Find each line in the records that contains the string "screenshot" and copy those lines out in full. The match is case-sensitive.

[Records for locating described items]
□ □ □ □ □

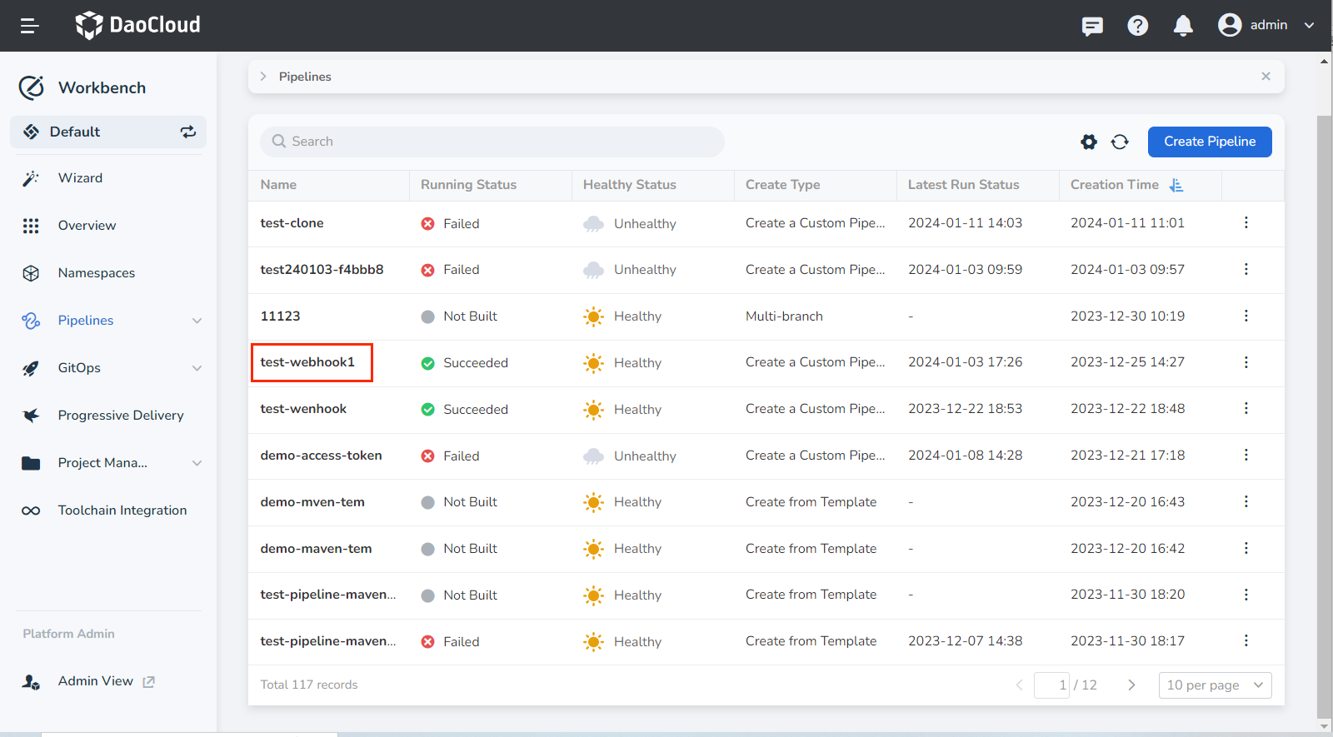Expand the Pipelines sidebar submenu
The width and height of the screenshot is (1333, 737).
[x=197, y=321]
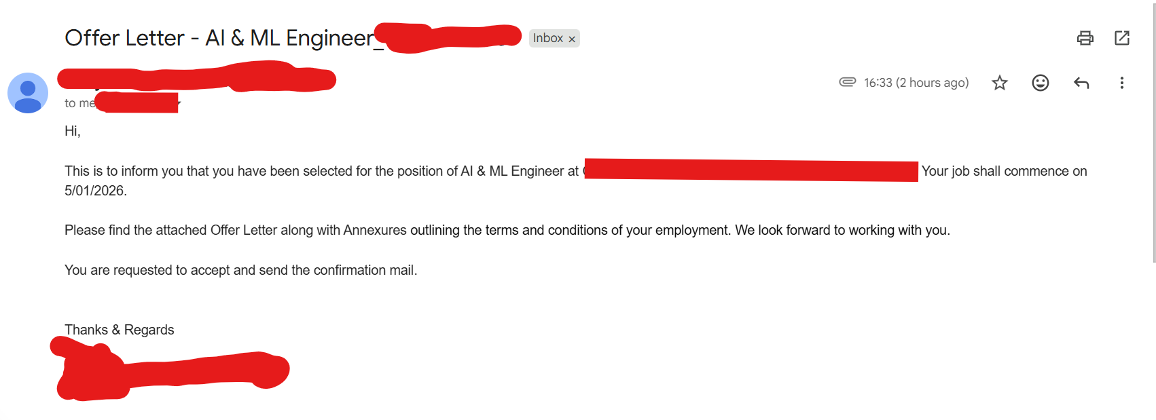Click the sender's profile avatar

click(x=28, y=93)
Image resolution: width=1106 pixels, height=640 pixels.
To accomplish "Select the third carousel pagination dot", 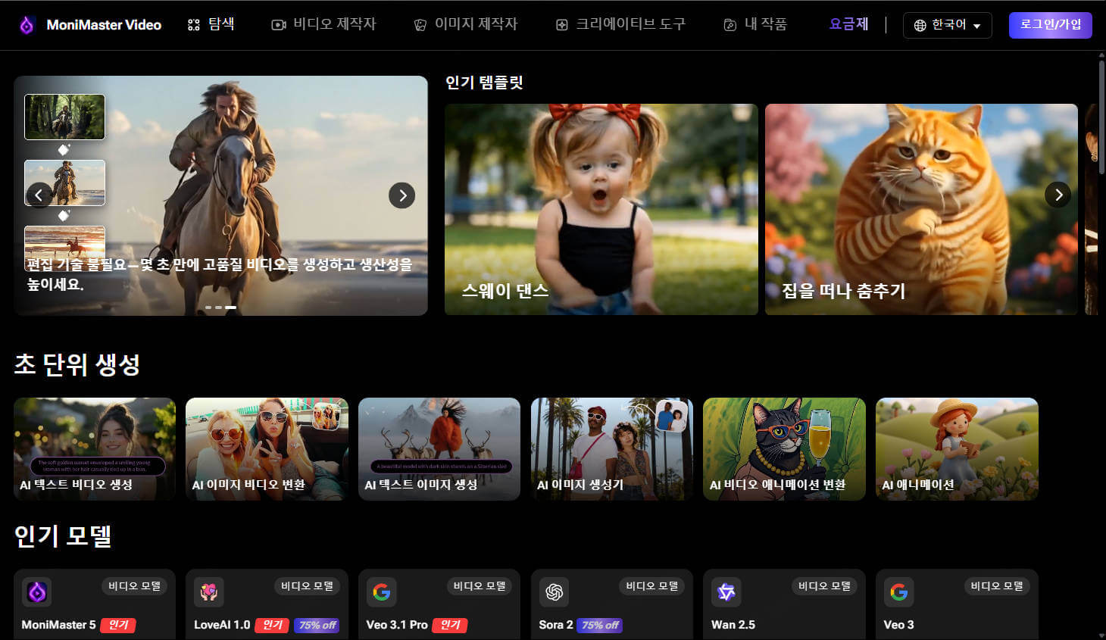I will point(230,307).
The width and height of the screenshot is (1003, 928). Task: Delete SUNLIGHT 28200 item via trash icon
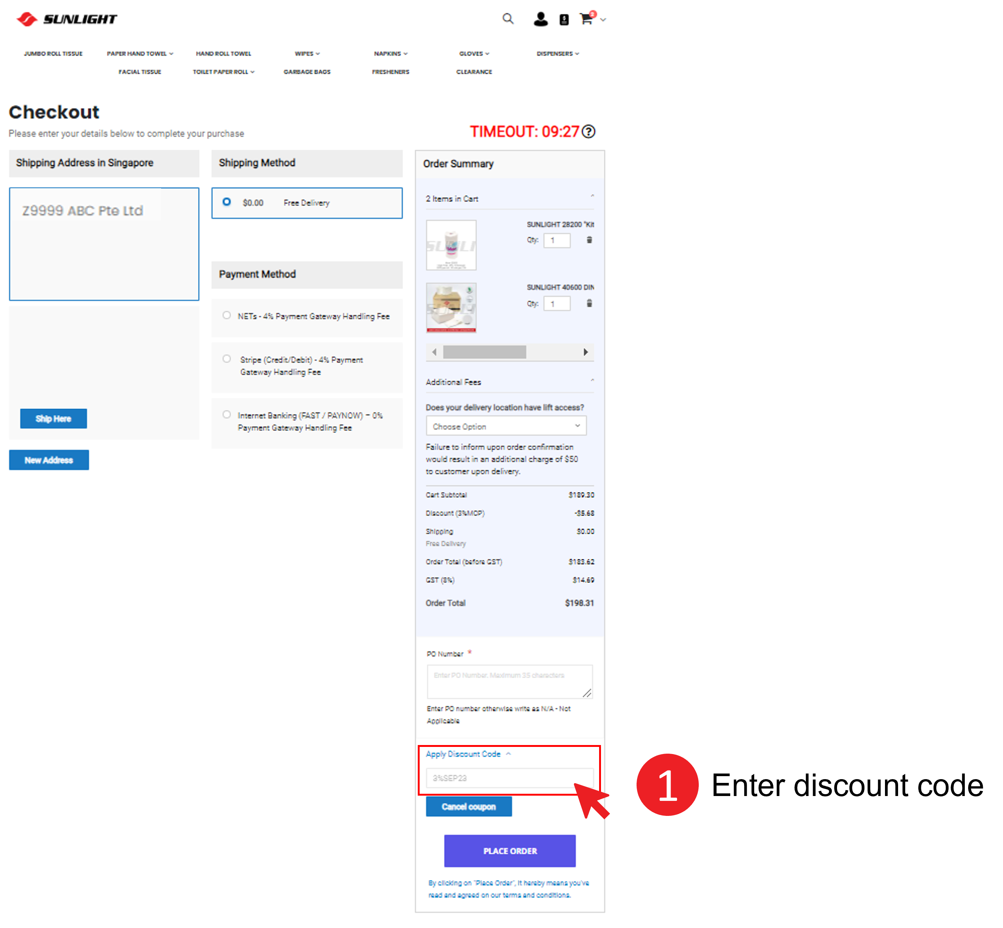coord(590,240)
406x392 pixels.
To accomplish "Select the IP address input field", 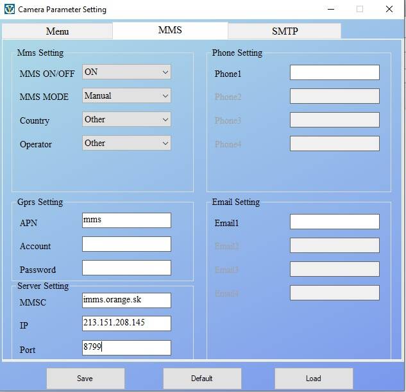I will click(x=126, y=323).
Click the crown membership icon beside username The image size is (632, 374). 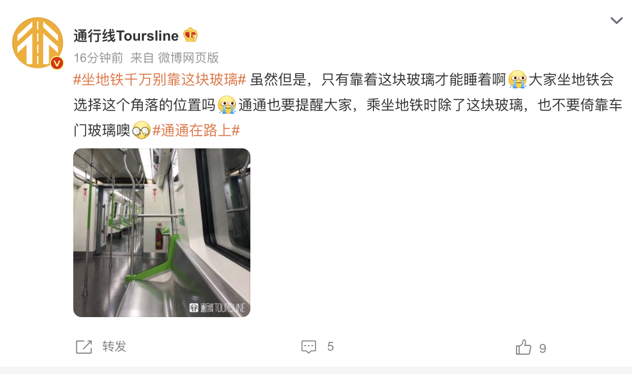pos(190,35)
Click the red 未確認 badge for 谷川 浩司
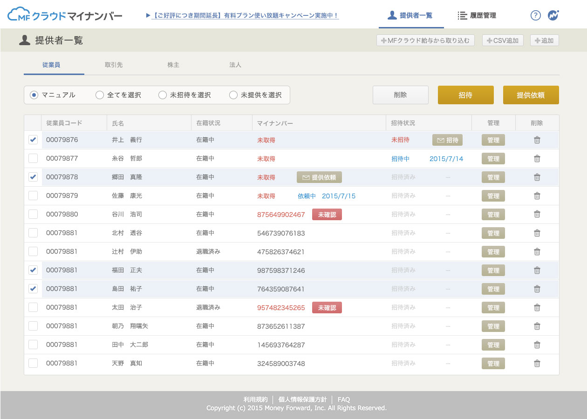587x419 pixels. (327, 214)
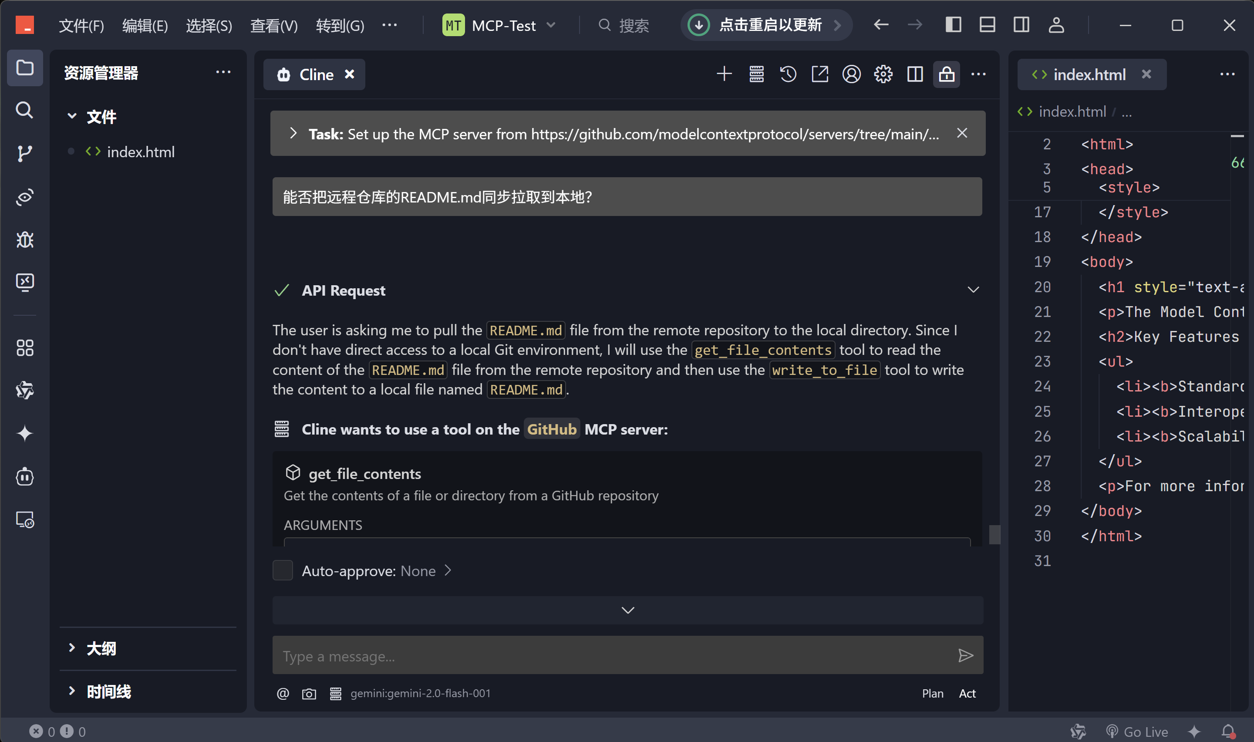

□ □ □ □ □

Full answer
The width and height of the screenshot is (1333, 737).
The width and height of the screenshot is (1003, 928). Task: Delete SUNLIGHT 28200 item via trash icon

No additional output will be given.